Edit: There appears to be a related question, however the original source code has disappeared from pastebin and one of the answers links to an article which apparently once explained why this is happening, but is now a dead link. Maybe someone can reply with why this is happening rather than linking? :)
Edit: Using this example, here is how I solved the problem:
int getNumericalInput()
{
string input = "";
int result;
while (true)
{
getline(cin, input);
stringstream sStr(input);
if (sStr >> result)
return result;
cout << "Invalid Input. Try again: ";
}
}
and I simply replaced
int result = 0;
scanf("%d", &result);
with
int result = getNumericalInput();
When you try to convert the non-numeric input to a number, it fails and (the important part) leaves that data in the input buffer, so the next time you try to read an int, it's still there waiting, and fails again -- and again, and again, forever.
There are two basic ways to avoid this. The one I prefer is to read a string of data, then convert from that to a number and take the appropriate action. Typically you'll use std::getline to read all the data up to the new-line, and then attempt to convert it. Since it will read whatever data is waiting, you'll never get junk "stuck" in the input.
The alternative is (especially if a conversion fails) to use std::ignore to read data from the input up to (typically) the next new-line.
1) Say this to yourself 1000 times, or until you fall asleep:
I will never ever ever use I/O functions without checking the return value.
2) Repeat the above 50 times.
3) Re-read your code: Are you checking the result of scanf? What happens when scanf cannot convert the input into the desired format? How would you go about learning such information if you didn't know it? (Four letters come to mind.)
I would also question why you'd use scanf rather than the more appropriate iostreams operation, but that would suffer from exactly the same problem.
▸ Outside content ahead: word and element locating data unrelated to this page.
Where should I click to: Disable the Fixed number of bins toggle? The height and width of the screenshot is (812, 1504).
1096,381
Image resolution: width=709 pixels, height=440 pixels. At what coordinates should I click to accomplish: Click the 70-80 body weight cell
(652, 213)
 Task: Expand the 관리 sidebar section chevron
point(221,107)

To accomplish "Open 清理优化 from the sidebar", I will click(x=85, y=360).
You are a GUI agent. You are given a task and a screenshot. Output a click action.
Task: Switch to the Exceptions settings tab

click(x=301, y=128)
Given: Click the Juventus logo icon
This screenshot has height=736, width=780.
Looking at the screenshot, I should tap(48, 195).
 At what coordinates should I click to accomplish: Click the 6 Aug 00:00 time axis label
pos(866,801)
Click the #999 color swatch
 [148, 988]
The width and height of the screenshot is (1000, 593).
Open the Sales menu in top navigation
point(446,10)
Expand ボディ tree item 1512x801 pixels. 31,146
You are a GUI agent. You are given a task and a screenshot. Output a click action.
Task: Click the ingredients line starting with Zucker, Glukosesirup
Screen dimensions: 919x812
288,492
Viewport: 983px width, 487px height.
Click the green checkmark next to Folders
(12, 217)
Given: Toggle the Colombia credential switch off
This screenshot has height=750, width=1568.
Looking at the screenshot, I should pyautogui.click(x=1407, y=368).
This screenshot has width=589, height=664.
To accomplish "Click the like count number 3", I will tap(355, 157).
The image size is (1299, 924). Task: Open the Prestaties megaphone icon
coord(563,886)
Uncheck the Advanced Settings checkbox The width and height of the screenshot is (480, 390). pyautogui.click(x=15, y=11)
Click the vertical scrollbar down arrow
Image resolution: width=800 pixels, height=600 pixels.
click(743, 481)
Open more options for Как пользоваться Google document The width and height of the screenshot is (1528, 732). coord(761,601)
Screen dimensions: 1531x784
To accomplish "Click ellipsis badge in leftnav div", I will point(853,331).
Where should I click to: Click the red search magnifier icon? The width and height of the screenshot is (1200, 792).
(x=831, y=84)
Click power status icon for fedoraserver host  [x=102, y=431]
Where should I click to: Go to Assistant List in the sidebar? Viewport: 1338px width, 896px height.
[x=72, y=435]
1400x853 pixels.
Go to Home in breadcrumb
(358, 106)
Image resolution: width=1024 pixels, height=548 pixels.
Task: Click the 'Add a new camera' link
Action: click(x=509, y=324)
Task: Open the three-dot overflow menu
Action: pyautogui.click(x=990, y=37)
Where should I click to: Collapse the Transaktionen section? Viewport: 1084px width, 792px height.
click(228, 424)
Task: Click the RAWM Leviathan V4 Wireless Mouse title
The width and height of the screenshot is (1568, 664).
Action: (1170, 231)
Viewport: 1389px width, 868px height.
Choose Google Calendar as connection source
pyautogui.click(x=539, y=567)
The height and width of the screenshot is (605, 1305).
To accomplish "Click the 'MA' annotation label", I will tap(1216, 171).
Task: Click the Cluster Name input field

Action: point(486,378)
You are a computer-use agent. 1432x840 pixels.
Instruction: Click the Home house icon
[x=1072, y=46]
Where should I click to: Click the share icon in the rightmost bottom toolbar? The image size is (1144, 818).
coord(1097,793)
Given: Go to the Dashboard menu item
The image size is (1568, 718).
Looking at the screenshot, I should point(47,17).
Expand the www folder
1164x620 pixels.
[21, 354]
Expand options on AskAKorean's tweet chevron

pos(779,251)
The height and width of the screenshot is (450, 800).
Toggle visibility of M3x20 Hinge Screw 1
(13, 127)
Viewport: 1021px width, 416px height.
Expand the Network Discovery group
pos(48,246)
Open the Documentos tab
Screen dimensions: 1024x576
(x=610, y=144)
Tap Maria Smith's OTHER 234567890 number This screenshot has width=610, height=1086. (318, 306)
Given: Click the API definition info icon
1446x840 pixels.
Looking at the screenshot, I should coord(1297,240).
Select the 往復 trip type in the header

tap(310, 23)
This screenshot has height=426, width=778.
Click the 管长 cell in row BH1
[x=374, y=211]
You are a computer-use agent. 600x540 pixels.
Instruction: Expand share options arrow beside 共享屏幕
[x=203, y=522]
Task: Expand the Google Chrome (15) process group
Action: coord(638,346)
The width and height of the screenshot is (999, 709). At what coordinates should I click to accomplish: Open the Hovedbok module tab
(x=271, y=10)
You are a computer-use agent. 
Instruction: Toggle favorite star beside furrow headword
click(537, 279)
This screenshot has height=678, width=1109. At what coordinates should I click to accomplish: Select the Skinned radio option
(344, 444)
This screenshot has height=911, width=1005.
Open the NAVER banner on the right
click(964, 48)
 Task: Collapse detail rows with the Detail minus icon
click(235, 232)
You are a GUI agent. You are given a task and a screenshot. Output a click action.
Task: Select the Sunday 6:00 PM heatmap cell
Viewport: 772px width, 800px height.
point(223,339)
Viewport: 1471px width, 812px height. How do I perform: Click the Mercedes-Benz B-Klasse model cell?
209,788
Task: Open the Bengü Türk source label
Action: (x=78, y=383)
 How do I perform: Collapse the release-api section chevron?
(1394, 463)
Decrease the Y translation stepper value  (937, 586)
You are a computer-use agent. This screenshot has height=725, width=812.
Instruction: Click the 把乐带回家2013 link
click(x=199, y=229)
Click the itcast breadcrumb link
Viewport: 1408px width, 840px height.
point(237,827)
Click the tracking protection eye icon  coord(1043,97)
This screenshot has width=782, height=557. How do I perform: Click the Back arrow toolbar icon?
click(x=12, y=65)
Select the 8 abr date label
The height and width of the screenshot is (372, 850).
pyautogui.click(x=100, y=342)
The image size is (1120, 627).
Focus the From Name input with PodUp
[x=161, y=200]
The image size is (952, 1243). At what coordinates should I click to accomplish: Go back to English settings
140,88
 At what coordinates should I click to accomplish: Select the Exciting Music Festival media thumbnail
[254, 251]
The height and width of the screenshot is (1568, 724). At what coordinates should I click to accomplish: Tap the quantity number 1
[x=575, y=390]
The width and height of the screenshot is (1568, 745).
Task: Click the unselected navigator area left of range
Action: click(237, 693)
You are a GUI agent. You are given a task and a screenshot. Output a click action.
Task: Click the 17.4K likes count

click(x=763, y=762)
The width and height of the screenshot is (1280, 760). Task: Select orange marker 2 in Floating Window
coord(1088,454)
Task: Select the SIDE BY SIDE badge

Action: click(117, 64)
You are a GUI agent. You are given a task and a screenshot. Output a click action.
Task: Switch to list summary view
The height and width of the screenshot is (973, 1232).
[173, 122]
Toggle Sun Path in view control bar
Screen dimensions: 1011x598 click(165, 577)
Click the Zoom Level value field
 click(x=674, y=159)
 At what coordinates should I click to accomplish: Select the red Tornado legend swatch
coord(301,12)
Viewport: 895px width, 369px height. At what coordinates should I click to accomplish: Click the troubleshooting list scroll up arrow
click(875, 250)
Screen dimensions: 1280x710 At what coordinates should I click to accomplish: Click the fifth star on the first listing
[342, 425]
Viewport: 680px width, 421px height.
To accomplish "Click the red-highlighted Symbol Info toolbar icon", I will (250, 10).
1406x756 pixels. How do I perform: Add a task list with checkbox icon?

You need to verify if the read succeeded. Hint: it did not. Always test after reading that you successfully read the input:
if (std::cin >> result) { ... }
if (scanf("%d", result) == 1) { ... }
In C++ the failed state is sticky and stays around until it gets clear()ed. As long as the stream is in failed state it won't do anything useful. In either case, you want to ignore() the bad character or fgetc() it. Note, that failure may be due to having reached the end of the stream in which case eof() is set or EOF is returned for iostream or stdio, respectively.